__Activity__: Where a line of the records holds the string "number", copy that line.

Stored items
---+---

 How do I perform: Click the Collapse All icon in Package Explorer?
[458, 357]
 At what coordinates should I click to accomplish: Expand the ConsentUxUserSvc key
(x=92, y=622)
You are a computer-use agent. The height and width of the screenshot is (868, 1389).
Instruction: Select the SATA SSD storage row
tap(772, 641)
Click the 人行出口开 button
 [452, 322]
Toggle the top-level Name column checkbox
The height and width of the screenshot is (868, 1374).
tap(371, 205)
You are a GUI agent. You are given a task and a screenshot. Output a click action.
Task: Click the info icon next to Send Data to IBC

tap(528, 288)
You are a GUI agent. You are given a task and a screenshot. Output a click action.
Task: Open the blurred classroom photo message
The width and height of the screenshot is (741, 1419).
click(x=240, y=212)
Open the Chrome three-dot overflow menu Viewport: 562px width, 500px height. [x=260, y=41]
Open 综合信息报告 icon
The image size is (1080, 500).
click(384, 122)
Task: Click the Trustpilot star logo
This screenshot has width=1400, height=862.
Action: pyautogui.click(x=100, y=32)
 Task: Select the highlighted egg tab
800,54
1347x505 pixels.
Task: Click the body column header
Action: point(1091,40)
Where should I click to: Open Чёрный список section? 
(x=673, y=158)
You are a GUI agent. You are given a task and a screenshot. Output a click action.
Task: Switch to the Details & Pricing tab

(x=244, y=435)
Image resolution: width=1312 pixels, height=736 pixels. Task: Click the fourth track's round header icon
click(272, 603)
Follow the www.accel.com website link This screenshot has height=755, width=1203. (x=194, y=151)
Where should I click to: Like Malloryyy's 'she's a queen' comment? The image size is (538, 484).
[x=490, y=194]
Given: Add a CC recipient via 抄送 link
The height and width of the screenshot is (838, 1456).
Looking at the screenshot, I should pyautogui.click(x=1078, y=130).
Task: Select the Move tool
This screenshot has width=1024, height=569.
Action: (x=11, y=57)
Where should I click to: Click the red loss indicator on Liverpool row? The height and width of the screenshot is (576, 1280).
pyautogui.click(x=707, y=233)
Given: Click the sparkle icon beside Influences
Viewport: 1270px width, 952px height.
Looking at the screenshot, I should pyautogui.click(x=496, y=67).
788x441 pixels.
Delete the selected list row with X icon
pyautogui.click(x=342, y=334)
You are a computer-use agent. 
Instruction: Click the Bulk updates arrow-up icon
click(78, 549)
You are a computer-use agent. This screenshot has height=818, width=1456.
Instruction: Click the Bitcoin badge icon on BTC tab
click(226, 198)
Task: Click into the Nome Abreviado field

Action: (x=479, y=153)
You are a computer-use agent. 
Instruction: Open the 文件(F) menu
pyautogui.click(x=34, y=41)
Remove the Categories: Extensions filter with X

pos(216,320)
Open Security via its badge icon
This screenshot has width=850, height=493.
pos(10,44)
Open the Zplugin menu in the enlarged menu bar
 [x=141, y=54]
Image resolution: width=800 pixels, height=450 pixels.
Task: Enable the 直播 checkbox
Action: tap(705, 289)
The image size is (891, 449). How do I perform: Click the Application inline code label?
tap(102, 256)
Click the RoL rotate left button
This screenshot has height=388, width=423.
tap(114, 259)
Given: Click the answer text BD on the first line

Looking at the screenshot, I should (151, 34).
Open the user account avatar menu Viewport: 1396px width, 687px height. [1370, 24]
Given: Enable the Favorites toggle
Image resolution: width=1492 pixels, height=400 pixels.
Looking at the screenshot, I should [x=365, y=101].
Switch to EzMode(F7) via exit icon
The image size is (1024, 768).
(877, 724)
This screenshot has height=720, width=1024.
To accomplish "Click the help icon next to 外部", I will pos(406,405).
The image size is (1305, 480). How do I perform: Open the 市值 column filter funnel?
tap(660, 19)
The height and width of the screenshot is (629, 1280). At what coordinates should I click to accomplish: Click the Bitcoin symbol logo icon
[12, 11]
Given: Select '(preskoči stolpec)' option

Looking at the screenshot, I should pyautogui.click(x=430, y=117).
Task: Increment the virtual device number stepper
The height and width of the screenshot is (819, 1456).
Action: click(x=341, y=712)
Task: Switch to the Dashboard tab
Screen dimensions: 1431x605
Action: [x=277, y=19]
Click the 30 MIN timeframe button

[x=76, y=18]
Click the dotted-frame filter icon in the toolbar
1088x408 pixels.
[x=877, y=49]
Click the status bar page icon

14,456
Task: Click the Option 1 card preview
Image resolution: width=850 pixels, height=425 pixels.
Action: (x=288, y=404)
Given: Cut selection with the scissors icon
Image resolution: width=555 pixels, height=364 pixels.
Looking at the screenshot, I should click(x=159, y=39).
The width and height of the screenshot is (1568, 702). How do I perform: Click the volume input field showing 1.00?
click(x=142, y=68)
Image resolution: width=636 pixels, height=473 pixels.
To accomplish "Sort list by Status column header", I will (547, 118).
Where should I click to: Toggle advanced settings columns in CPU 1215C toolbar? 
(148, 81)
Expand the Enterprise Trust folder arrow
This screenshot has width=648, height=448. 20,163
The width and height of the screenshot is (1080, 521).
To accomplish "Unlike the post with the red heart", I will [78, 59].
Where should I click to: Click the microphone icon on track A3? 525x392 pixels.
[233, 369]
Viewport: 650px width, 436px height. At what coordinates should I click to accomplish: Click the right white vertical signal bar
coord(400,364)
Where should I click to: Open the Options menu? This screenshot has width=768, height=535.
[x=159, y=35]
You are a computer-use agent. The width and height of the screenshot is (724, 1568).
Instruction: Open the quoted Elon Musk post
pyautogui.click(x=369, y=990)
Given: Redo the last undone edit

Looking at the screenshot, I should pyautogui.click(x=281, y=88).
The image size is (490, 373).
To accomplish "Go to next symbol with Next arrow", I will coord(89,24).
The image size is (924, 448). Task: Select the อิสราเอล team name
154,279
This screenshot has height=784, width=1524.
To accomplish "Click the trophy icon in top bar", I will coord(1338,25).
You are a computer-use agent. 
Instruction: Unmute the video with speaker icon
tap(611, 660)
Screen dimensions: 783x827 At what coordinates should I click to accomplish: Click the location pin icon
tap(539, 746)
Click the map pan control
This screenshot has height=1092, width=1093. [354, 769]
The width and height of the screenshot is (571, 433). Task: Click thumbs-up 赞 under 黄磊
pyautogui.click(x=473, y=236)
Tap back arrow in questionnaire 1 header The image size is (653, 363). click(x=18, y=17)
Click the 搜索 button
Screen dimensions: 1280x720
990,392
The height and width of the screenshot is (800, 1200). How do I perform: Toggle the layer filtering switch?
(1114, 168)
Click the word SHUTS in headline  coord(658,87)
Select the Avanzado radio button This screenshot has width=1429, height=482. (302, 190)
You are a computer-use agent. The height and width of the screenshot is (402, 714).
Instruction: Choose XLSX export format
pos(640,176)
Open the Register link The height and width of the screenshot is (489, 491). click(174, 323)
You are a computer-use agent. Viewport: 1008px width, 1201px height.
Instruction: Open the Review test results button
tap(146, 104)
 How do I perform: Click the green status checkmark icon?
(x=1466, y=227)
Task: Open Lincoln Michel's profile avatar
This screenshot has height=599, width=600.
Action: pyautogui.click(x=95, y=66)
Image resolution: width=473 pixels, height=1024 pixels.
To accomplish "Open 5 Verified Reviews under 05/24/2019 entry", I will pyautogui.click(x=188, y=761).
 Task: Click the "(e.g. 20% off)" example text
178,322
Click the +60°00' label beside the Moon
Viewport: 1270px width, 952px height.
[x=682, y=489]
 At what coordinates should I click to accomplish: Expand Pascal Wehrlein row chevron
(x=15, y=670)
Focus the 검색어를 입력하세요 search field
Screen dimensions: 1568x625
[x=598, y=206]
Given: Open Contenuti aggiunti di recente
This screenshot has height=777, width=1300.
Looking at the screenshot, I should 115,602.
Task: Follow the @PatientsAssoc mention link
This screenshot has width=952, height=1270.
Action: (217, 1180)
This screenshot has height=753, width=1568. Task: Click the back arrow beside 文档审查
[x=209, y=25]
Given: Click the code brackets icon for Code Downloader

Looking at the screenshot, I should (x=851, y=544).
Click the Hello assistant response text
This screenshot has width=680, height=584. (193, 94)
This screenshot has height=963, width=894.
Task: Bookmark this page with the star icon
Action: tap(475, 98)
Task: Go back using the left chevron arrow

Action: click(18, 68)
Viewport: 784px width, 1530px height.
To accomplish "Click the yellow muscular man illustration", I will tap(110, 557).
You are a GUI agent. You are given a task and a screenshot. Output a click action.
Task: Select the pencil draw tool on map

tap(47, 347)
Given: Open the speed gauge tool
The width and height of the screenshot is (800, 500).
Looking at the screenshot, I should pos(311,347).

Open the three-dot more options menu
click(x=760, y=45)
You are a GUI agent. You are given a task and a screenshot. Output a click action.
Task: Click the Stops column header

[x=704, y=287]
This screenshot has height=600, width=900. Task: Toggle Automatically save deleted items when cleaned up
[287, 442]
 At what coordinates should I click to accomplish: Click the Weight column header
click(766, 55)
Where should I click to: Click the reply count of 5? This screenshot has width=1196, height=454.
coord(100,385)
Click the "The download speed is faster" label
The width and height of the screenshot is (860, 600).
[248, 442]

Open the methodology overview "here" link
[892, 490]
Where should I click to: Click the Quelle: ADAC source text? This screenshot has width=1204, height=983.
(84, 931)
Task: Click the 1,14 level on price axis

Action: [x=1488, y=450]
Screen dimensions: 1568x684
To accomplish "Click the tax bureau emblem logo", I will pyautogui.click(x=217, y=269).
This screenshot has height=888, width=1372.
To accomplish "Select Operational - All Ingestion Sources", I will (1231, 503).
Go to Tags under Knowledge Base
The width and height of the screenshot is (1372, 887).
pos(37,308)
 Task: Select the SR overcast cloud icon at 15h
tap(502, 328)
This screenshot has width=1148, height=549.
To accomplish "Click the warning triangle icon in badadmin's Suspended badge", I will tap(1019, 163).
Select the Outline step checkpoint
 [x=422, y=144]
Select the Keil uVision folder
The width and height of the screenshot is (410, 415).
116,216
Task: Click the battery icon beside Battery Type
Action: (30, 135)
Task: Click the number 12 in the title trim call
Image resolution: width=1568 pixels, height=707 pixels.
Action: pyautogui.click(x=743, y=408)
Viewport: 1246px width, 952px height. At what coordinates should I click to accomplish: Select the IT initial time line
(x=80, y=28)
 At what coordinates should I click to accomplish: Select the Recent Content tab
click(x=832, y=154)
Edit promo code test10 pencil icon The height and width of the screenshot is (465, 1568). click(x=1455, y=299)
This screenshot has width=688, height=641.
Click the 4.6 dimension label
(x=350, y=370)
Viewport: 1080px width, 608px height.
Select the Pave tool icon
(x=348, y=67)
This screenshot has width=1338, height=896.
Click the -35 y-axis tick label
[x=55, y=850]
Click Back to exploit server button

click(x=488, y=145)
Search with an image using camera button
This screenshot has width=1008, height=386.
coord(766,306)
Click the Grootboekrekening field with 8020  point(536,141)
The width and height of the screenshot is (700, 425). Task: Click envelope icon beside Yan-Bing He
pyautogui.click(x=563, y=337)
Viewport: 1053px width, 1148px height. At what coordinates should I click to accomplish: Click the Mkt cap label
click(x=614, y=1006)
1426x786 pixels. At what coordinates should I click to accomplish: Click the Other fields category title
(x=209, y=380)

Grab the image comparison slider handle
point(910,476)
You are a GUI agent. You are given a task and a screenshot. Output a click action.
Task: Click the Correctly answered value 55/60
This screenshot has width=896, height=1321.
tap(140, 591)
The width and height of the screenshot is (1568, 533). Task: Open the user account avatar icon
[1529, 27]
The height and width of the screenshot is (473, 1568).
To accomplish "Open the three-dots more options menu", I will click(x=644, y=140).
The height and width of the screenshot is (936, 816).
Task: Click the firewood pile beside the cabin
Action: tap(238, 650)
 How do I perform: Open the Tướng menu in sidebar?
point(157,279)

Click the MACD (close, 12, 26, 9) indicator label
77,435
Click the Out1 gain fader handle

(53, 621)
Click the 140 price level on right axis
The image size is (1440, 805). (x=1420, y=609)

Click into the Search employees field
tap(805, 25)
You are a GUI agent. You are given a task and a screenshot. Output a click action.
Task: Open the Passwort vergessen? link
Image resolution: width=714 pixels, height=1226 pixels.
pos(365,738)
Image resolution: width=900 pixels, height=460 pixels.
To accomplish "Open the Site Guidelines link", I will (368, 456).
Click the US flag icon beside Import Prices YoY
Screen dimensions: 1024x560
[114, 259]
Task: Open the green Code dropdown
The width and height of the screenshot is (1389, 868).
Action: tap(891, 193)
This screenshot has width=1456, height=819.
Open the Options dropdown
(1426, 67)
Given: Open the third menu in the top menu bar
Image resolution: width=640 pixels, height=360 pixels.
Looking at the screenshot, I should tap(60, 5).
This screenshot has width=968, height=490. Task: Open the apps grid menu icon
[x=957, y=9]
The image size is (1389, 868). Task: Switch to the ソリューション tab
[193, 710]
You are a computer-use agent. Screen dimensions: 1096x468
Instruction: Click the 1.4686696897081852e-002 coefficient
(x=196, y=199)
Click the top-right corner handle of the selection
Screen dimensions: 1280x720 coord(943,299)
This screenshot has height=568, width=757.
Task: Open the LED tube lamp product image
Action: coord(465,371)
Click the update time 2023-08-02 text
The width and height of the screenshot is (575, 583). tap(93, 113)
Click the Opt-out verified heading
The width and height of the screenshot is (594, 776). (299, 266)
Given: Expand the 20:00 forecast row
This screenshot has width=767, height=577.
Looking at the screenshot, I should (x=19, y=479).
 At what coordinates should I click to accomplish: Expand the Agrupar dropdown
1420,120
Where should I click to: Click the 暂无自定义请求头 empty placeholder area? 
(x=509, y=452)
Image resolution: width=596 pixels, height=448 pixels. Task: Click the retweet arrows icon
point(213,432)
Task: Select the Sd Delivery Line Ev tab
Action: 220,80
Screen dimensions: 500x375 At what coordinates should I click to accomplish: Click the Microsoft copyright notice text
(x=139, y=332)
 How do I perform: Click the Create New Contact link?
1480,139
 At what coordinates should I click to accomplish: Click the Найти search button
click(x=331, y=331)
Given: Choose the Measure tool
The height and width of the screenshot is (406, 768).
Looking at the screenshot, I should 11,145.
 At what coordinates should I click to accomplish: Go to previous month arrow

---+---

__Task result__:
Task: Increment the virtual device number stepper
Task: Click the number 12 in the title trim call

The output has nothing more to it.